Records for processing Start Marker
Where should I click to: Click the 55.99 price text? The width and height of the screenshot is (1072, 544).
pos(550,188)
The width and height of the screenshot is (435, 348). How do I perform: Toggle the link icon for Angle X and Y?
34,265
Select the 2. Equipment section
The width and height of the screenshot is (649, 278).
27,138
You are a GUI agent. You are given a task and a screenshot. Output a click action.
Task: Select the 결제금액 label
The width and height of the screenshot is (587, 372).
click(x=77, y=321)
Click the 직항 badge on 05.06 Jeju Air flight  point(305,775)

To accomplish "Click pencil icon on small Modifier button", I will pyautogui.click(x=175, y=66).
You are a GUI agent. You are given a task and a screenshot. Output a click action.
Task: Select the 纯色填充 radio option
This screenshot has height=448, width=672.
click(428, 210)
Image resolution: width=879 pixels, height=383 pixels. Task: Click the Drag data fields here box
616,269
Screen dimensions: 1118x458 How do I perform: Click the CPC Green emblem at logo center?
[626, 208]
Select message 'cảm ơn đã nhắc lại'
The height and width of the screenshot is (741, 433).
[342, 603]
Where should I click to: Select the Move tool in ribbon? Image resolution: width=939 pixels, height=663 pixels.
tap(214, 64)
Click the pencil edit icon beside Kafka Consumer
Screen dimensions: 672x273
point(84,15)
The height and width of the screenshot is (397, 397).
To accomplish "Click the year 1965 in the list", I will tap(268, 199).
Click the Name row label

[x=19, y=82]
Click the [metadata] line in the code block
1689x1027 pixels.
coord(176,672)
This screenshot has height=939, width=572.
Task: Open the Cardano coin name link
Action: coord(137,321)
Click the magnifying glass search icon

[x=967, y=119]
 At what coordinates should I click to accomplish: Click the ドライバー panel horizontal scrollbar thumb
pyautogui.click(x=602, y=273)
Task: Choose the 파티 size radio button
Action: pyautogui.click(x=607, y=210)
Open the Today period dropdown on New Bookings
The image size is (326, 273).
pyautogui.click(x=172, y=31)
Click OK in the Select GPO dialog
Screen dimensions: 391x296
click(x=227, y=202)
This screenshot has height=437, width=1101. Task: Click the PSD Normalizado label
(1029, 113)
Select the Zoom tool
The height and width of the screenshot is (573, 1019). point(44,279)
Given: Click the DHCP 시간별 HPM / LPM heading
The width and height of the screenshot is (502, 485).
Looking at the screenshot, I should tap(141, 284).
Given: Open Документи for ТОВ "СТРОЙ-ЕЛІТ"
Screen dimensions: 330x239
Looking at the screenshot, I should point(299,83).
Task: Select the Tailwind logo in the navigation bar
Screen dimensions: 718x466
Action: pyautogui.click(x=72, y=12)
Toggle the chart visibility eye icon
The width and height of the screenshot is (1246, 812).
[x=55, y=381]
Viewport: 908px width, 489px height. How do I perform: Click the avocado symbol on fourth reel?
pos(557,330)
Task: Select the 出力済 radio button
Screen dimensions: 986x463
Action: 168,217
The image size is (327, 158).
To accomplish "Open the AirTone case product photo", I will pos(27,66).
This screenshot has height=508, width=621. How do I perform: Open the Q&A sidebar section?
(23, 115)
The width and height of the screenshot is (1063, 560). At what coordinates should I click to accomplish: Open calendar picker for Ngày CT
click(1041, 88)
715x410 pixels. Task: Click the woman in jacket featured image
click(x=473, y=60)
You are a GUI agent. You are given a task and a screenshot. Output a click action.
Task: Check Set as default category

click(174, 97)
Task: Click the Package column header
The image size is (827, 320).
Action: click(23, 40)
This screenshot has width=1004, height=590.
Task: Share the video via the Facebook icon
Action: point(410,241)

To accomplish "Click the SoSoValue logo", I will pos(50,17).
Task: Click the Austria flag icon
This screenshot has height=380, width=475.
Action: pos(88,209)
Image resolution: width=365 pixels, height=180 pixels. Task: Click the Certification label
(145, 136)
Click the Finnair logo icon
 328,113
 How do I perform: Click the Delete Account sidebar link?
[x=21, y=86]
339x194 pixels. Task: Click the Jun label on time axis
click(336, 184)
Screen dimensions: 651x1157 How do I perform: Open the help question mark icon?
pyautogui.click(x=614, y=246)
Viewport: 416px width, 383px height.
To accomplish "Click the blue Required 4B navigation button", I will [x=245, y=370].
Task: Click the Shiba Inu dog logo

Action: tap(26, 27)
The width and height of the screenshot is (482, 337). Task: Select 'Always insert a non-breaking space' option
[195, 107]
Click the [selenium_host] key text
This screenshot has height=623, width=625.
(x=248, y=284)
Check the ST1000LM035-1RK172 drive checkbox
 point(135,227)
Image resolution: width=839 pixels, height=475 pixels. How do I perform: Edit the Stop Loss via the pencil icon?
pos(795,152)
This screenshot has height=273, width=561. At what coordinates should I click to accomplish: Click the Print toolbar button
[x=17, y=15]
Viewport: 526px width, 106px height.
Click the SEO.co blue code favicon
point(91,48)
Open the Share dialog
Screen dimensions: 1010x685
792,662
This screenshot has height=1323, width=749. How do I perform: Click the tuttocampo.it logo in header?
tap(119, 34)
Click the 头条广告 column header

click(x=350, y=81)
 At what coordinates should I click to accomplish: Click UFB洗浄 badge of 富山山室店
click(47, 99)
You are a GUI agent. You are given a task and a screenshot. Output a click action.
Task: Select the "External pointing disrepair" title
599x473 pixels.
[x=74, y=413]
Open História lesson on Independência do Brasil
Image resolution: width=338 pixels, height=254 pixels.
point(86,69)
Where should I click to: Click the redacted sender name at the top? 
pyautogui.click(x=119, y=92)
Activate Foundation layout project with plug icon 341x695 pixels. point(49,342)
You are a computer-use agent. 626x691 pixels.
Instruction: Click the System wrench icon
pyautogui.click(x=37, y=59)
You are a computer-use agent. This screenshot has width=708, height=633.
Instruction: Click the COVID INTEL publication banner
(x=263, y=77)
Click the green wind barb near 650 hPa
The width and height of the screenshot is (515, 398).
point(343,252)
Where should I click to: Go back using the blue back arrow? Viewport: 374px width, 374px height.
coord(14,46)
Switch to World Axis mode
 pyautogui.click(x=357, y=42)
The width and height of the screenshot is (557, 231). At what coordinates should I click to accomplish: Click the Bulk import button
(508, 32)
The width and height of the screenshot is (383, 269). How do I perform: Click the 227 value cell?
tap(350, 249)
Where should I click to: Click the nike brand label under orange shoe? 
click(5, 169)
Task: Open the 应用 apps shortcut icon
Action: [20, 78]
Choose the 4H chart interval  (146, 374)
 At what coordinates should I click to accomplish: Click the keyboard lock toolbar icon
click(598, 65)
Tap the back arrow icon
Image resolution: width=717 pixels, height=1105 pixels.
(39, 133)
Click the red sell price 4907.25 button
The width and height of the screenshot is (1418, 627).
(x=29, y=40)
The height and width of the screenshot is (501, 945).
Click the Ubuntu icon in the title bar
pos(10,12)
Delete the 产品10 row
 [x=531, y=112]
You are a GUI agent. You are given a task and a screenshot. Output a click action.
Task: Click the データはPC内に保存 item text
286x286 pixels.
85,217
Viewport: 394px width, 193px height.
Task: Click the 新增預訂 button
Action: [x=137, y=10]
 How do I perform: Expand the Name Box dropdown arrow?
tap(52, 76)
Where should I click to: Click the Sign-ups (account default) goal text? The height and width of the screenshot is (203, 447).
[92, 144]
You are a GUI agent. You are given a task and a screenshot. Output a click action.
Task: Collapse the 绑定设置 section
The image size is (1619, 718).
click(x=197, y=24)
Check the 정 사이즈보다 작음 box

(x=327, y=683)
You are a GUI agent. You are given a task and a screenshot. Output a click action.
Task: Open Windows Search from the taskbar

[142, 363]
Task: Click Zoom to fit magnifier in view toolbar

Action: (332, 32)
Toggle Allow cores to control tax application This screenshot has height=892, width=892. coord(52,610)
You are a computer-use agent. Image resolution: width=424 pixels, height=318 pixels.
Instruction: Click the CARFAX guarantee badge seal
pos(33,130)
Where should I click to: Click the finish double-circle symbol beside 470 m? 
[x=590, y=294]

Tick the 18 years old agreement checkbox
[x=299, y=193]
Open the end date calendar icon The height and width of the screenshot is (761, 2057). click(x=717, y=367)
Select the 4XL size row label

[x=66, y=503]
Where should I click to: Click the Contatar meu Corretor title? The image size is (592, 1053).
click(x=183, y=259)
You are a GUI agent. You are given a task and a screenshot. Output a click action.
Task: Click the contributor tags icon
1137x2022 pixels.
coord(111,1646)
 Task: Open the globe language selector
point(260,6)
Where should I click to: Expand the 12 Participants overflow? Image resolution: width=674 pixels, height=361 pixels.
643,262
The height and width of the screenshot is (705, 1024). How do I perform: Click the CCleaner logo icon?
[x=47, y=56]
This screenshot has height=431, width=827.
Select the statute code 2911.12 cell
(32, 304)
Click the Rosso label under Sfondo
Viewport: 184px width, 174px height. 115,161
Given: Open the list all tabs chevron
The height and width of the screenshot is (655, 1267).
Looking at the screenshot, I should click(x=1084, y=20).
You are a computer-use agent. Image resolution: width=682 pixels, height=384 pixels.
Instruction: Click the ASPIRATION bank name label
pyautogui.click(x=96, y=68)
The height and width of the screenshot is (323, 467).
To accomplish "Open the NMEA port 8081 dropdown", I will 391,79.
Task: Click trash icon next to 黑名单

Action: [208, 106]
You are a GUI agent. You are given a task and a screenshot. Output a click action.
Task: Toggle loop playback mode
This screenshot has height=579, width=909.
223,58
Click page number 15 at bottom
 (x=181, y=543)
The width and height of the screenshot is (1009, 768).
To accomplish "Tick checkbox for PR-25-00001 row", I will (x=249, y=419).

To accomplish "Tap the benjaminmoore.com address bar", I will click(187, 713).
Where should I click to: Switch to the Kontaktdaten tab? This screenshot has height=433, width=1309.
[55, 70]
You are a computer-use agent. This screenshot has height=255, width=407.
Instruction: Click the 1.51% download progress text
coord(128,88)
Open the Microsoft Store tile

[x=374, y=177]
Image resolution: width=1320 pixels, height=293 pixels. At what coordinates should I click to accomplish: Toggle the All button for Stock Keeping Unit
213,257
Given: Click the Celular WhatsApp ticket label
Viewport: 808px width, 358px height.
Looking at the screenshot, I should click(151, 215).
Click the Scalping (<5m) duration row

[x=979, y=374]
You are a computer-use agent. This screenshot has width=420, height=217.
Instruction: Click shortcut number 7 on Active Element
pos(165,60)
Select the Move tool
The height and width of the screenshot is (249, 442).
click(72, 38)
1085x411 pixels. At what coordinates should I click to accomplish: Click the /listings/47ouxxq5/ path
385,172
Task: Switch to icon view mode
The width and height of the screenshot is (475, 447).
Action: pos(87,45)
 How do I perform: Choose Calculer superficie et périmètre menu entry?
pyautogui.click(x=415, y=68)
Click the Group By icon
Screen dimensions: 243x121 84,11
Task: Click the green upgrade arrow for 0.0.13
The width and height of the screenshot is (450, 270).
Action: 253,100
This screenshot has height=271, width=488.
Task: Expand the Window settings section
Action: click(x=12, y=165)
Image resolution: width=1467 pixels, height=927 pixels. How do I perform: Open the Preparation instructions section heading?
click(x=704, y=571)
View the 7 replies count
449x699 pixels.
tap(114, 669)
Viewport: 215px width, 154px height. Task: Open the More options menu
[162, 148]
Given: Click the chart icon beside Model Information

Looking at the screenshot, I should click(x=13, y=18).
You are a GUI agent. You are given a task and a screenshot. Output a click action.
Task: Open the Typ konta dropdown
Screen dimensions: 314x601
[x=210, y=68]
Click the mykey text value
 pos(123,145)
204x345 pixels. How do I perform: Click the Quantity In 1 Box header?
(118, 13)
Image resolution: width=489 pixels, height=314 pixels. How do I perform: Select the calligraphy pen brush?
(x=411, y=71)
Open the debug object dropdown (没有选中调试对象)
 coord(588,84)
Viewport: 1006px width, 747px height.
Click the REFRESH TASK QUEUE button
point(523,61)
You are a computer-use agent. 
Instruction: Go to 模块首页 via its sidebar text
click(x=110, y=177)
Records for processing End Marker
What is required
Please write out, exactly as they appear, the line that contains "How do I perform: Choose" and every line after it up to the end of the entries above, and no others.

Exercise output
 How do I perform: Choose Calculer superficie et périmètre menu entry?
pyautogui.click(x=415, y=68)
Click the Group By icon
Screen dimensions: 243x121 84,11
Task: Click the green upgrade arrow for 0.0.13
The width and height of the screenshot is (450, 270).
Action: 253,100
This screenshot has height=271, width=488.
Task: Expand the Window settings section
Action: click(x=12, y=165)
Image resolution: width=1467 pixels, height=927 pixels. How do I perform: Open the Preparation instructions section heading?
click(x=704, y=571)
View the 7 replies count
449x699 pixels.
tap(114, 669)
Viewport: 215px width, 154px height. Task: Open the More options menu
[162, 148]
Given: Click the chart icon beside Model Information

Looking at the screenshot, I should click(x=13, y=18).
You are a GUI agent. You are given a task and a screenshot. Output a click action.
Task: Open the Typ konta dropdown
Screen dimensions: 314x601
[x=210, y=68]
Click the mykey text value
 pos(123,145)
204x345 pixels. How do I perform: Click the Quantity In 1 Box header?
(118, 13)
Image resolution: width=489 pixels, height=314 pixels. How do I perform: Select the calligraphy pen brush?
(x=411, y=71)
Open the debug object dropdown (没有选中调试对象)
 coord(588,84)
Viewport: 1006px width, 747px height.
Click the REFRESH TASK QUEUE button
point(523,61)
You are a computer-use agent. 
Instruction: Go to 模块首页 via its sidebar text
click(x=110, y=177)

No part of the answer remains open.